科学技術振興機構 戦略的創造研究推進事業 さきがけ研究「ナノと物性」領域 研究者
大岩 顕 氏
ナノ強磁性半導体におけるスピン注入磁化反転の研究
スピントロニクス研究において、強磁性は不揮発性素子や磁気抵抗効果素子などの実現に欠くことのできない性質である。こうした素子の低消費電力化や集積化などの必要性から、外部磁場を使わずに強磁性体の磁化方向を制御する手法が近い将来に基盤技術として重要になると考える。そこで我々の研究では光学/電気的手法によりキャリアスピンを操作してIII-V族磁性半導体の磁化反転制御を目指している。III-V族化合物半導体に磁性元素を添加したIII-V族磁性半導体は、キャリアと磁性元素の間の交換相互作用を介して強磁性を発現し、磁性制御が可能な材料として注目を集めている。この交換相互作用がキャリアスピン操作による磁化反転に重要な役割を担うと考えている。
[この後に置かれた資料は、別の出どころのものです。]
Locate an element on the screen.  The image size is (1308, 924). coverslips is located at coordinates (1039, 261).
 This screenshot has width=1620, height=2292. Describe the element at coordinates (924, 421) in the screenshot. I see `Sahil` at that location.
これまでの研究から以下の成果が得られている。光学的スピン注入の研究では、III-V族磁性半導体(Ga,Mn)As薄膜に円偏光を照射してスピン偏極正孔を生成すると、スピン偏極に応じた方向に磁化が回転する現象を観測した(図1a)。フェムト秒パルスレーザーを用いた時間分解磁気光学効果測定では、円偏光励起直後、磁化回転の信号がパルス幅(〜150 fs)程度で極めて速く立ち上がることを見出し(図1b)、高速光誘起磁化回転の可能性を示した。一方、電気的制御では、(Ga,Mn)Asトンネル磁気抵抗効果素子を作製し(図2a)、反転層へ正孔を注入すると、部分的ではあるが磁化が反転することを示唆する結果を得た(図2b)。反転電流密度(105−106 A/cm2)は金属強磁性体の研究で報告されている値よりも1〜2桁低い。こうした結果はスピン注入磁化反転材料としてのIII-V族磁性半導体の可能性を示唆するものである。
今後は、III-V族磁性半導体における光学/電気的スピン注入磁化反転の確立と反転に要する光強度や電流密度の更なる低減を目指す。また磁化反転ダイナミクスの理解と制御は興味深い課題である。